**What you will do**
Arrange the stretch of lines from the one containing "Open the green" through the one containing "[1109, 128]" as a Markdown table with the columns Row and Line text. Number the rows and leave out blank lines.
- - - -
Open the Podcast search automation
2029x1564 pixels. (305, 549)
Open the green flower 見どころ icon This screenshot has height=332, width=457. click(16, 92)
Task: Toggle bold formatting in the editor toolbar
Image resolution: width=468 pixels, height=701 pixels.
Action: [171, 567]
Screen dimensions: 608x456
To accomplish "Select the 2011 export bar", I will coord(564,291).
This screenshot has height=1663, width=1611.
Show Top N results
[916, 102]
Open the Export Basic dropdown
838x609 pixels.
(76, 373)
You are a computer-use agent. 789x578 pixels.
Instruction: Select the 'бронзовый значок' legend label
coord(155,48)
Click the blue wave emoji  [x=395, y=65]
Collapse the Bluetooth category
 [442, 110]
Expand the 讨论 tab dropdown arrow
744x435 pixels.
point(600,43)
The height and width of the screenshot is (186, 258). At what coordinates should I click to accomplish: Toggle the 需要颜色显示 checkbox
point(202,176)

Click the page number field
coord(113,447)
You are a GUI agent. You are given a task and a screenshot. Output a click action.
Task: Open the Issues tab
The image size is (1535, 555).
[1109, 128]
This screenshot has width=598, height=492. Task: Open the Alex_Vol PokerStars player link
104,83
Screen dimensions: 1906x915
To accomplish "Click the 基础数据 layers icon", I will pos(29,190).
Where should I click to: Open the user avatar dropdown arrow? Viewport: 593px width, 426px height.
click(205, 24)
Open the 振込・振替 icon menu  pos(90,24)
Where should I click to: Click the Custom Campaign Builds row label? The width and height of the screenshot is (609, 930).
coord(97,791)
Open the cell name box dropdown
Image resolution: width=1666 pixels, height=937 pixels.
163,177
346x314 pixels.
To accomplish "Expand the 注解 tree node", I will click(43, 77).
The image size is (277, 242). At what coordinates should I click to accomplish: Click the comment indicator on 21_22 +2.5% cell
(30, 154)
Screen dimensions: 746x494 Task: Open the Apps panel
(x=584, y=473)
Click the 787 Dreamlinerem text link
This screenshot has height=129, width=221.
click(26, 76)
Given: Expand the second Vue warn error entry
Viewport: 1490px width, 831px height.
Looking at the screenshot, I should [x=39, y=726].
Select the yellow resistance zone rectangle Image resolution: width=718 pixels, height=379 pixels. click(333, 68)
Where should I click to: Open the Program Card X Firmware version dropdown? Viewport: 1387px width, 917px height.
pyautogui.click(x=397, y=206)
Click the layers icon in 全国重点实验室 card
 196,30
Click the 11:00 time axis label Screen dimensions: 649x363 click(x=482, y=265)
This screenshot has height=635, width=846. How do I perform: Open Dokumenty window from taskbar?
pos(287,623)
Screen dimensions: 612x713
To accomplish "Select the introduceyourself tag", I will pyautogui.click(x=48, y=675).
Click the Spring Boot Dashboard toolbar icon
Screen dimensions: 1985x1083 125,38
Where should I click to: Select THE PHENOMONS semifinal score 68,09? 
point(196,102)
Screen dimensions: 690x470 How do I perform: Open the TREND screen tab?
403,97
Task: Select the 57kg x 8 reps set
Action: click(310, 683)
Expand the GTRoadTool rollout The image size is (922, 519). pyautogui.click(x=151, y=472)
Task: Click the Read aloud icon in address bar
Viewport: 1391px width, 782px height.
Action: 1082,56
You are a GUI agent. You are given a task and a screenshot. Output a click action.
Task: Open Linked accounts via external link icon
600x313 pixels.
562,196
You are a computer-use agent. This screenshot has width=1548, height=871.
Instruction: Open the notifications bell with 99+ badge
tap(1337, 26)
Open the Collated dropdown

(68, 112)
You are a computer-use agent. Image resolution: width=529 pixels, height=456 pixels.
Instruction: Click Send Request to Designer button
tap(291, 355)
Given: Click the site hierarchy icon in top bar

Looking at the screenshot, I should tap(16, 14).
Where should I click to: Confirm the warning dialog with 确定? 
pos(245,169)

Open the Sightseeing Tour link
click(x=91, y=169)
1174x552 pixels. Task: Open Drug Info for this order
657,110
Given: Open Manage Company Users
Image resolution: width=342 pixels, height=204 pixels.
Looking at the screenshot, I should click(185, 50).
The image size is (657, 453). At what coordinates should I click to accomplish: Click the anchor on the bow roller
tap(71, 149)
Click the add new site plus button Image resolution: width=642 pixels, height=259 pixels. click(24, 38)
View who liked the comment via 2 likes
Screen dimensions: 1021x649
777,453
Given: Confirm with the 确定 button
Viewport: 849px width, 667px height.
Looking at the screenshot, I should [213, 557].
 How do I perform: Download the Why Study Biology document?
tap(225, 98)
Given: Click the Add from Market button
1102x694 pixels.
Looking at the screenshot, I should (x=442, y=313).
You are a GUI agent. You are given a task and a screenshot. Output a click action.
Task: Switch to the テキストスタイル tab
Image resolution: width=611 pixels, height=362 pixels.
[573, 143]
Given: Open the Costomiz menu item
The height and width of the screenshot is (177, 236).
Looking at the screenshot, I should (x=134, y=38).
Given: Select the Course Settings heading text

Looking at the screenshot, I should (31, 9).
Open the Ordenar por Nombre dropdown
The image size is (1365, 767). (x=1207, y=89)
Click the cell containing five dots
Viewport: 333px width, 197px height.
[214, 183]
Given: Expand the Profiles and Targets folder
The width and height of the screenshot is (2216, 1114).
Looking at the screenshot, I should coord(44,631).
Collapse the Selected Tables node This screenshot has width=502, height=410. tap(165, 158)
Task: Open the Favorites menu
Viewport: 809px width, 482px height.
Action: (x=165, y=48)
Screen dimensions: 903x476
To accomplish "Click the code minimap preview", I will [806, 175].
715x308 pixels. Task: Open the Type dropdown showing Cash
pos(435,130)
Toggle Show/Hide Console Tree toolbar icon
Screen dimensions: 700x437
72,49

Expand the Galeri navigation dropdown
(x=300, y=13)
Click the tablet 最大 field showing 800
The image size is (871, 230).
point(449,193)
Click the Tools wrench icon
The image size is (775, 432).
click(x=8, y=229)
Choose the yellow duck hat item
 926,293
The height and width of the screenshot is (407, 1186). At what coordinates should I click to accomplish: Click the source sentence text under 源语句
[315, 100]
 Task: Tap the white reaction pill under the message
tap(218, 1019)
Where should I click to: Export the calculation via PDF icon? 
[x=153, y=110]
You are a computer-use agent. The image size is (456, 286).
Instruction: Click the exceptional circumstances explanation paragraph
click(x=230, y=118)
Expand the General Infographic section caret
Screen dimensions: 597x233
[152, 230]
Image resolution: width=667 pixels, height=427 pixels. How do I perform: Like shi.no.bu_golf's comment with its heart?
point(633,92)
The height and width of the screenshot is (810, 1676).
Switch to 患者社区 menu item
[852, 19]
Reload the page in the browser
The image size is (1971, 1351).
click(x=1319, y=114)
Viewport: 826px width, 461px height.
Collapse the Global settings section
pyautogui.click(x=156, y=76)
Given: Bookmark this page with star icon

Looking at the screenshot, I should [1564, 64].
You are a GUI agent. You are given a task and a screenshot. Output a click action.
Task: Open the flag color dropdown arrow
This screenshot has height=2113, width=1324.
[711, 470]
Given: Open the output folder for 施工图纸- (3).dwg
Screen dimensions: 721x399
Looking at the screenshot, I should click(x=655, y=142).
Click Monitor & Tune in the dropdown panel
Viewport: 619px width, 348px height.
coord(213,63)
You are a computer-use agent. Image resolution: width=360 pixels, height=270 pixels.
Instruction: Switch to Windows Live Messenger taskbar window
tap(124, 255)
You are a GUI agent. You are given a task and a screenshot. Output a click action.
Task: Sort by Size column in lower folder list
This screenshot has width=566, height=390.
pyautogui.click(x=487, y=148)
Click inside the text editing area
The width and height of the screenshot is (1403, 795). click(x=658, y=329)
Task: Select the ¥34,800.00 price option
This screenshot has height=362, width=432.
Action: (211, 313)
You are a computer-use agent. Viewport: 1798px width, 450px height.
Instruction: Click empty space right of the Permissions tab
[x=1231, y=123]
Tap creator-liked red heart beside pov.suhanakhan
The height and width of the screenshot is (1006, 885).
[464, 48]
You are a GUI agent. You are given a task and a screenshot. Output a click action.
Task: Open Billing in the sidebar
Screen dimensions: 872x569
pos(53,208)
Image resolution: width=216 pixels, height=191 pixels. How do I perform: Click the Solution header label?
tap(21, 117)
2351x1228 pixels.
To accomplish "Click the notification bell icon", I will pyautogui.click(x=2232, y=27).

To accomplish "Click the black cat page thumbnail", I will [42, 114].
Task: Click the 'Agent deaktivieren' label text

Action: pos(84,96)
- - - -
**The answer**
| Row | Line text |
|---|---|
| 1 | Open the green flower 見どころ icon This screenshot has height=332, width=457. click(16, 92) |
| 2 | Task: Toggle bold formatting in the editor toolbar |
| 3 | Image resolution: width=468 pixels, height=701 pixels. |
| 4 | Action: [171, 567] |
| 5 | Screen dimensions: 608x456 |
| 6 | To accomplish "Select the 2011 export bar", I will coord(564,291). |
| 7 | This screenshot has height=1663, width=1611. |
| 8 | Show Top N results |
| 9 | [916, 102] |
| 10 | Open the Export Basic dropdown |
| 11 | 838x609 pixels. |
| 12 | (76, 373) |
| 13 | You are a computer-use agent. 789x578 pixels. |
| 14 | Instruction: Select the 'бронзовый значок' legend label |
| 15 | coord(155,48) |
| 16 | Click the blue wave emoji  [x=395, y=65] |
| 17 | Collapse the Bluetooth category |
| 18 |  [442, 110] |
| 19 | Expand the 讨论 tab dropdown arrow |
| 20 | 744x435 pixels. |
| 21 | point(600,43) |
| 22 | The height and width of the screenshot is (186, 258). At what coordinates should I click to accomplish: Toggle the 需要颜色显示 checkbox |
| 23 | point(202,176) |
| 24 | Click the page number field |
| 25 | coord(113,447) |
| 26 | You are a GUI agent. You are given a task and a screenshot. Output a click action. |
| 27 | Task: Open the Issues tab |
| 28 | The image size is (1535, 555). |
| 29 | [1109, 128] |